Задача эта для русской литературы — новая и важная, но ее решение подрывается тем, что Иванов демонизирует это бессознательное, вдобавок локализуя его в границах отдельного этноса. В прозе Иванова причудливо сочетаются черты постколониальные и вполне колониальные. Так, его изображение финно-угорских женщин как страстных, иррациональных, сексуально ненасытных и наделенных паранормальными способностями близко к каноническому ориентализирующему изображению «колониальных» любовниц в англоязычной литературе конца XIX и первой половины ХХ веков.
Государство
Любопытно, что в постколониальных произведениях 2000-х годов государство не воспринимается как возможный партнер, с которым можно сотрудничать. А если такого рода сотрудничество и признается возможным, то оно может быть только односторонним, отчужденным, не рассчитанным на понимание со стороны властей (единственный яркий представитель такого отношения к имперскому строительству в современной литературе — Алексей Иванов, который представляет его как еще один вариант «государственнической аскезы»).

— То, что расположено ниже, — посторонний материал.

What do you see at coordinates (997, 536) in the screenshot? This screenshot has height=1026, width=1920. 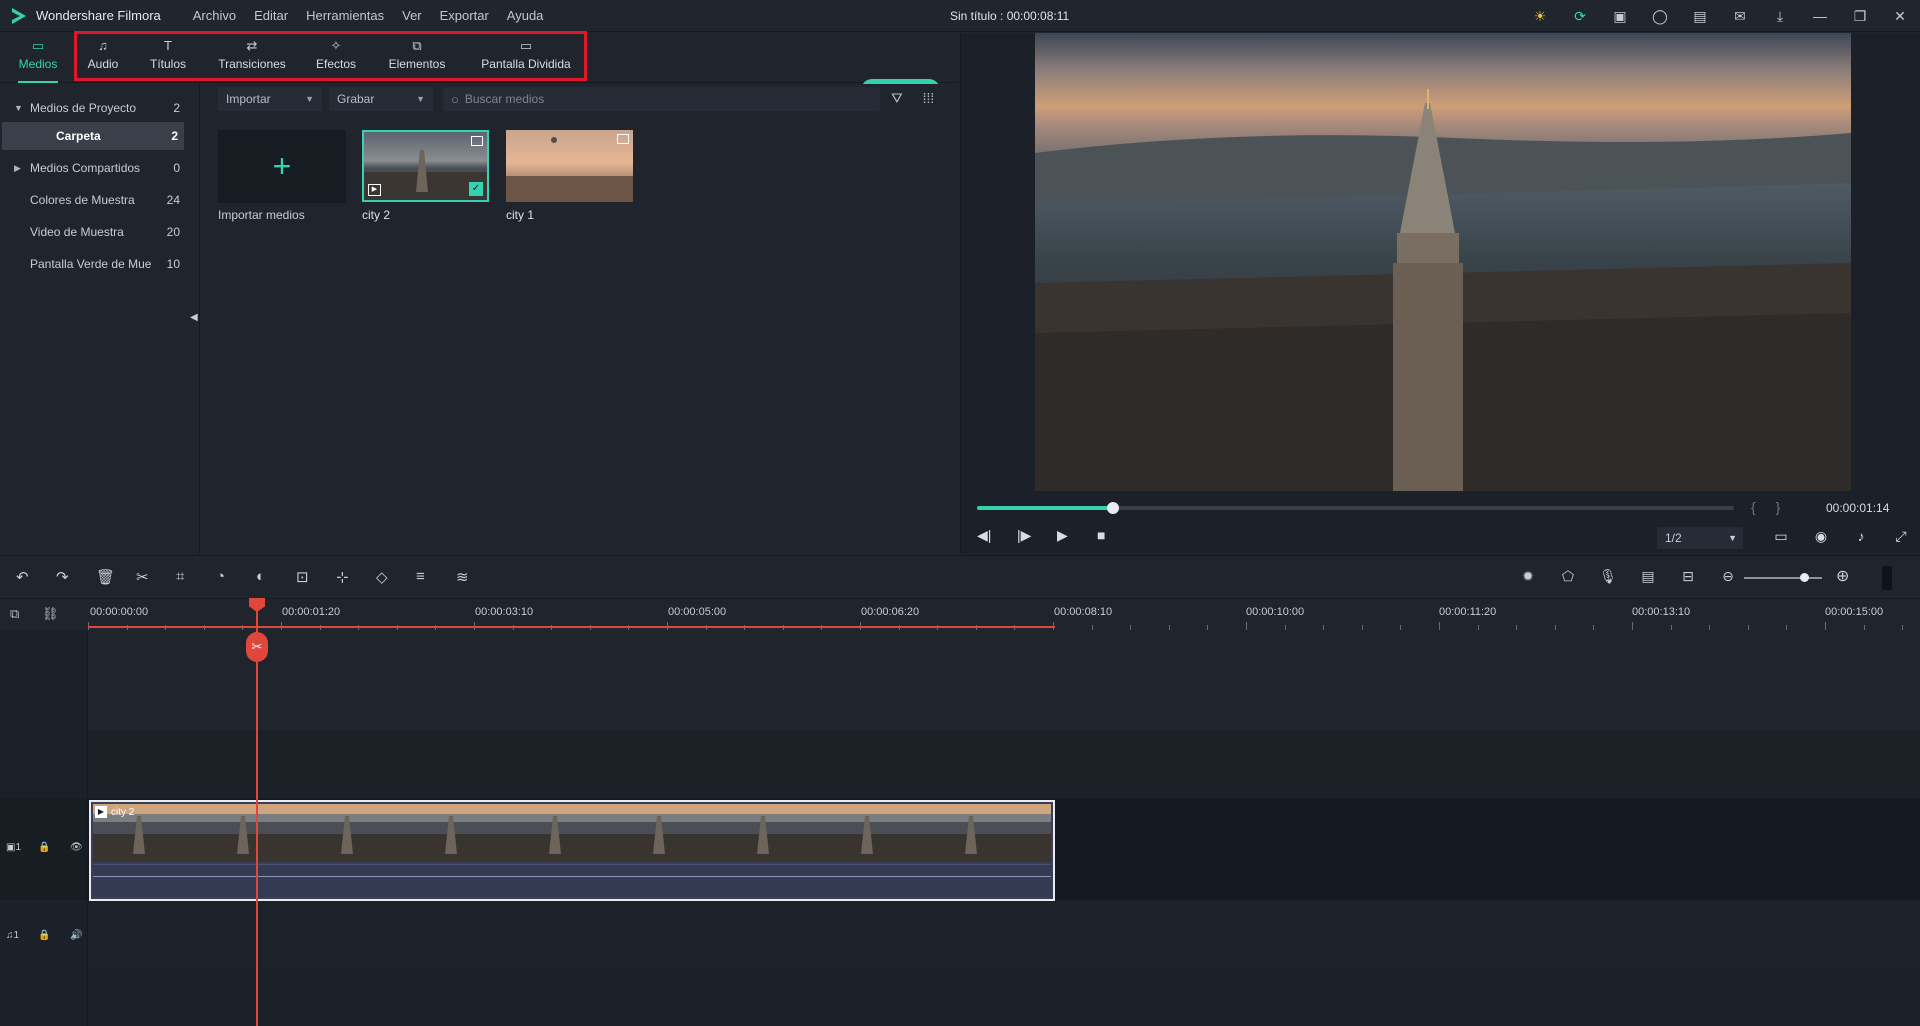 I see `step-back-icon: ◀|` at bounding box center [997, 536]. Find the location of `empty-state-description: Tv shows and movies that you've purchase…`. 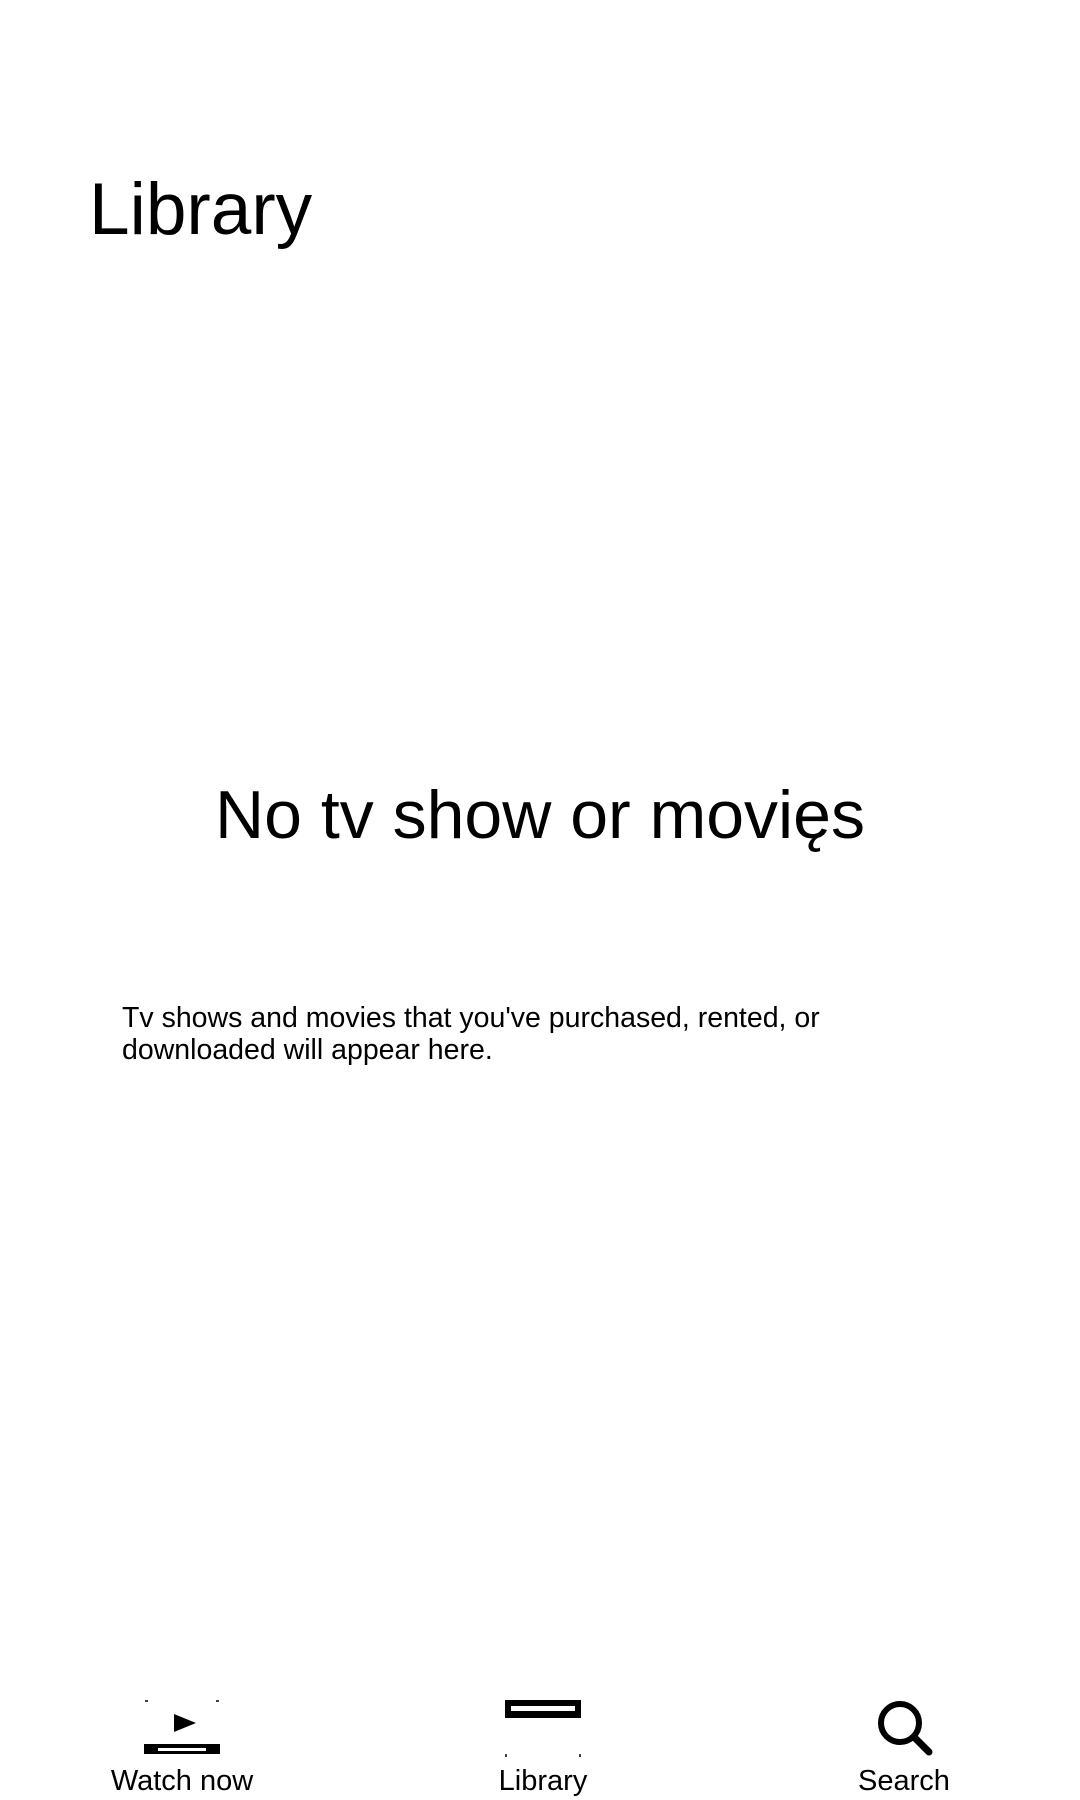

empty-state-description: Tv shows and movies that you've purchase… is located at coordinates (471, 1034).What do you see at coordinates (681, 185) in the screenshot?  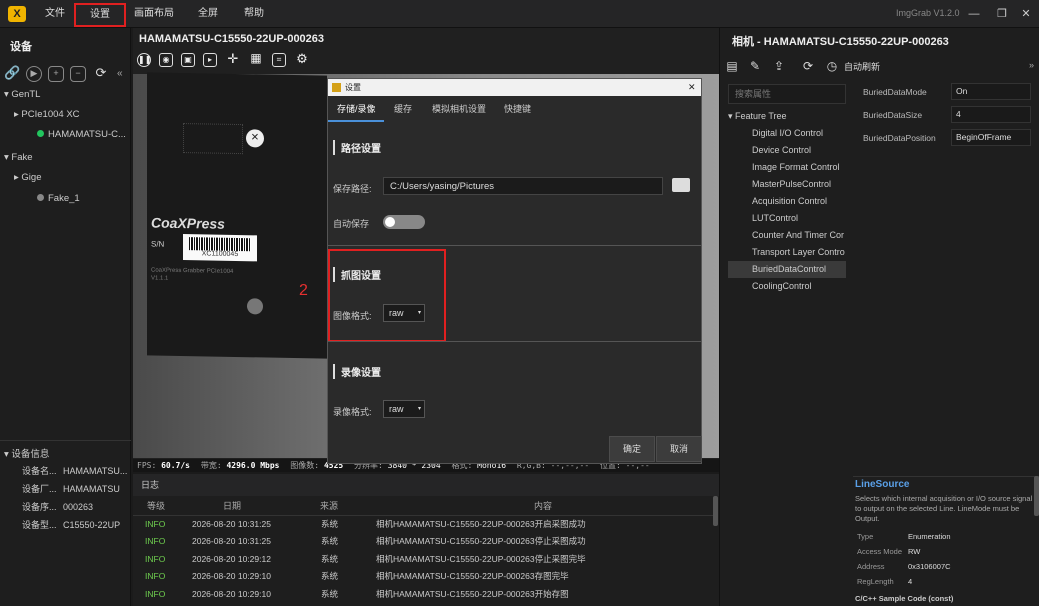 I see `folder-icon` at bounding box center [681, 185].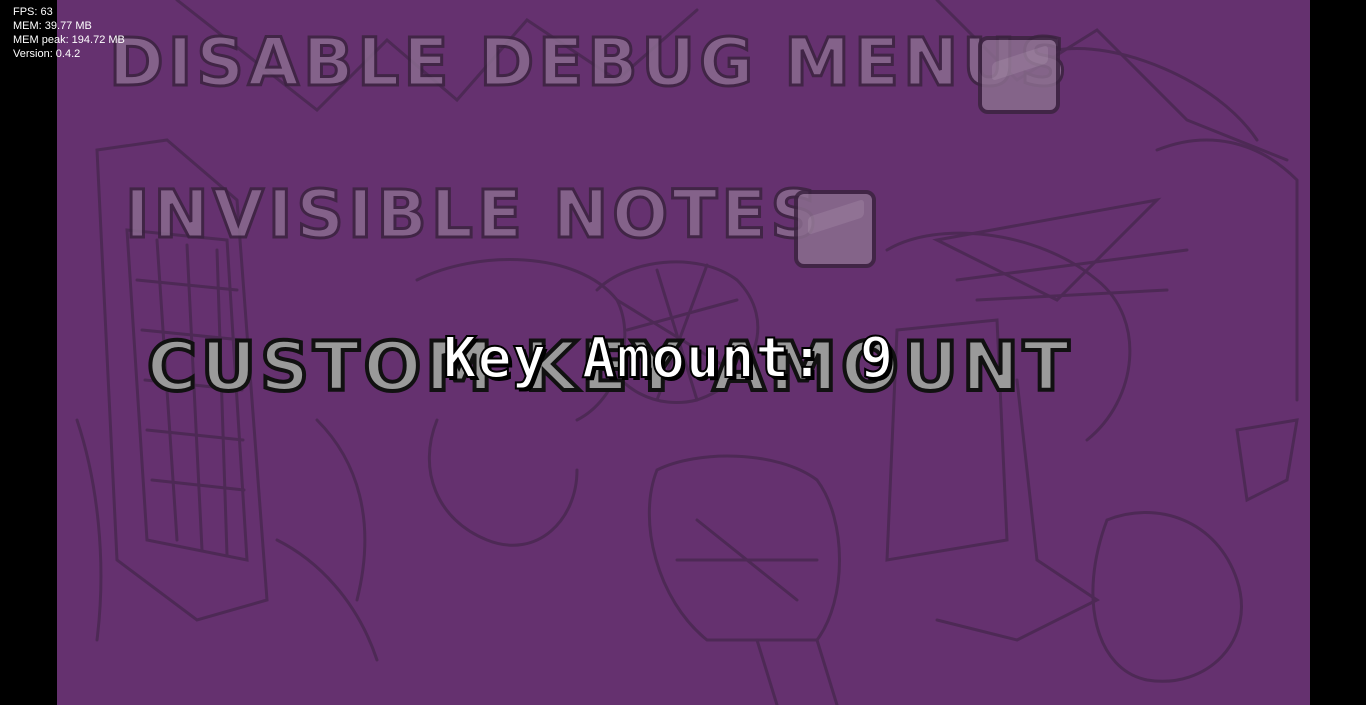  I want to click on key-amount-value-text: Key Amount: 9, so click(668, 358).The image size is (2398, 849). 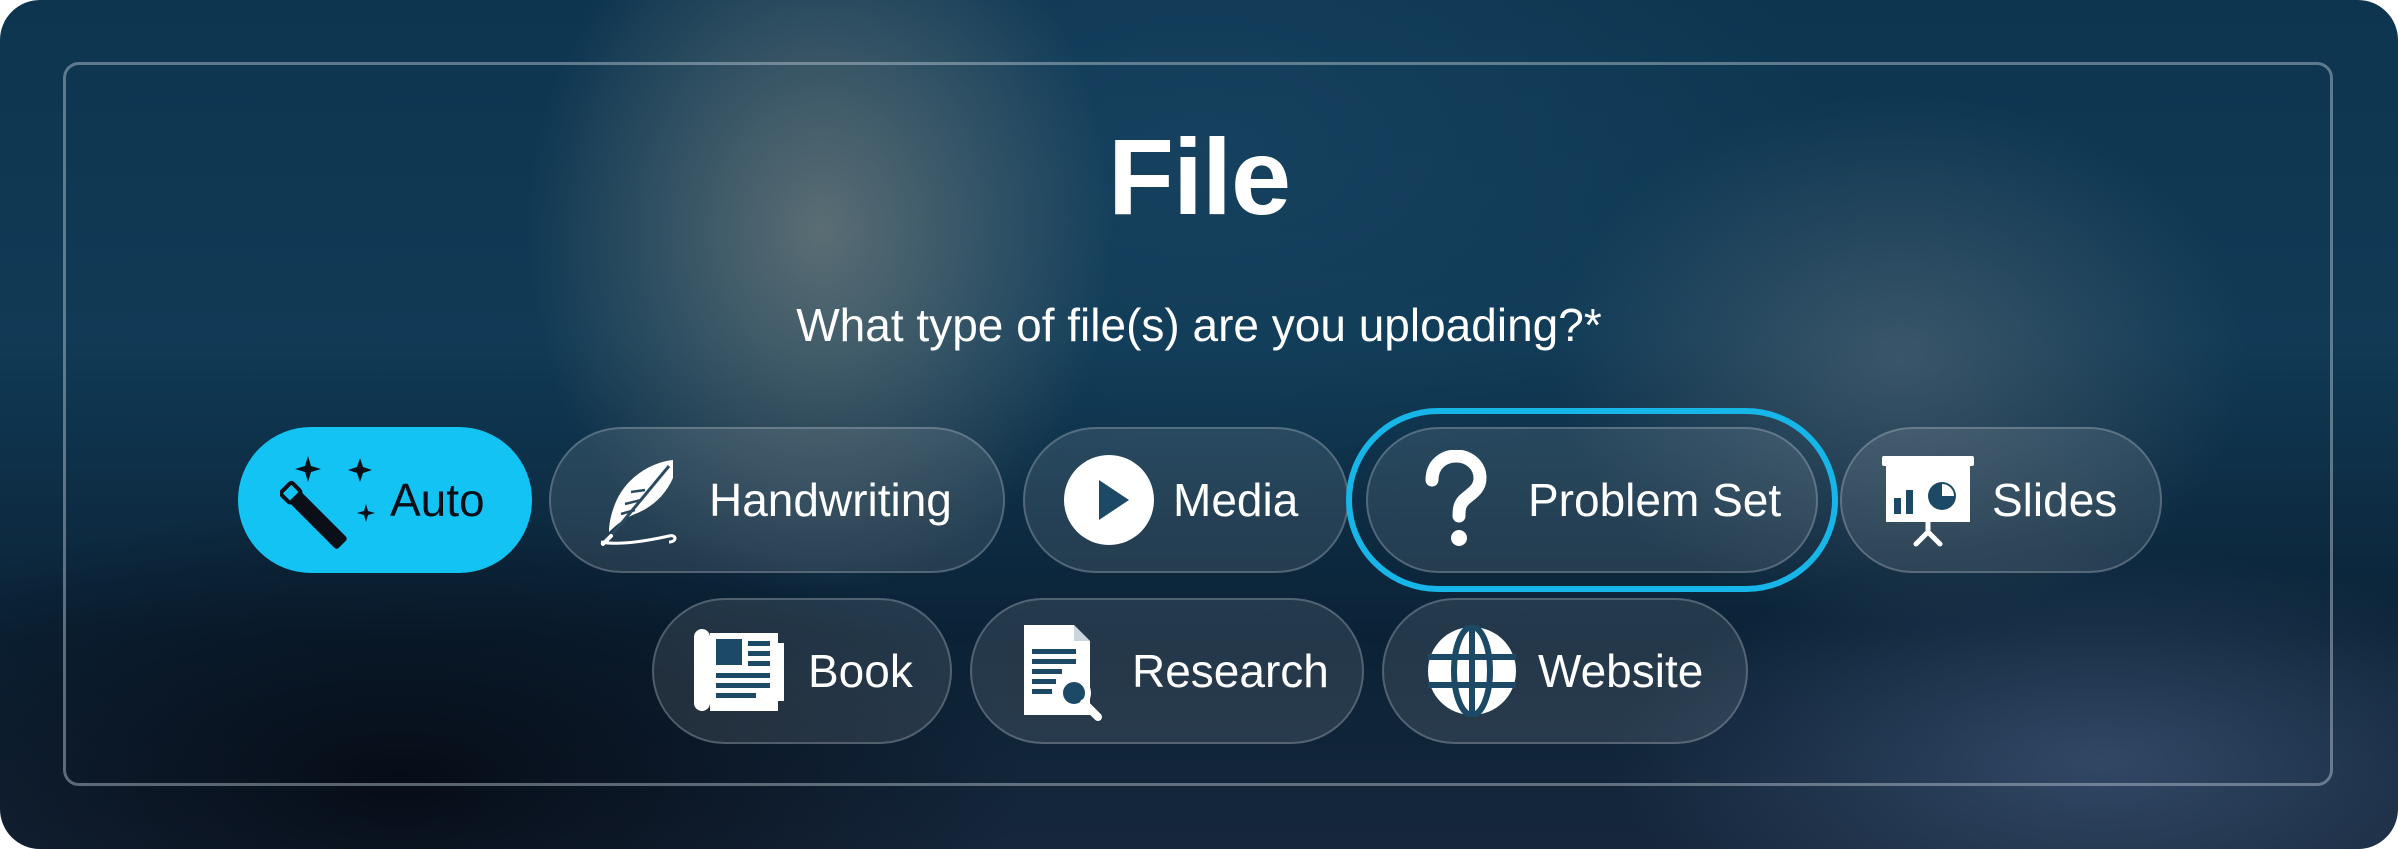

В «поэме» Быкова «ЖД» государство предстает разрушенным (пусть «варяги» и сопротивляются его разрушению, а хазары надеются его возродить на новых основаниях— в романе нет никаких признаков будущего возрождения государства), в поэзии Завьялова и Гримберг — репрессивным по самой своей природе, у Фанайловой присутствует скрыто, как сила, которая поддерживает в обществе агрессию и самодовольство, в стихотворениях Соколовой и прозе Осокина не упоминается вовсе.
Идентичность персонажей Д. Осокина (и фильма А. Федорченко), Е. Соколовой и С. Завьялова основана на катастрофическом разрыве между вневременной памятью автохтонного этноса и современностью — или эпохой колонизации, как в исторических романах А. Иванова. Сознание героев «постколониальной» русской литературы составлено из конфликтующих проекций разных культур и может быть либо реинтегрировано в пространстве абсолютной утопии, чуда, никак не связанного с современным существованием человека («ЖД» Д. Быкова), либо сохранено как травматическое, либо исцелено путем долгой работы. Но эта трудно заживающая травма оказывается для героев новой постколониальной русской литературы источником познания своего «я» и окружающего общества и движением в Будущее.
И.В. Кукулин
Национальный исследовательский университет —Высшая школа экономики
Политическая концептология No 2, 2013г.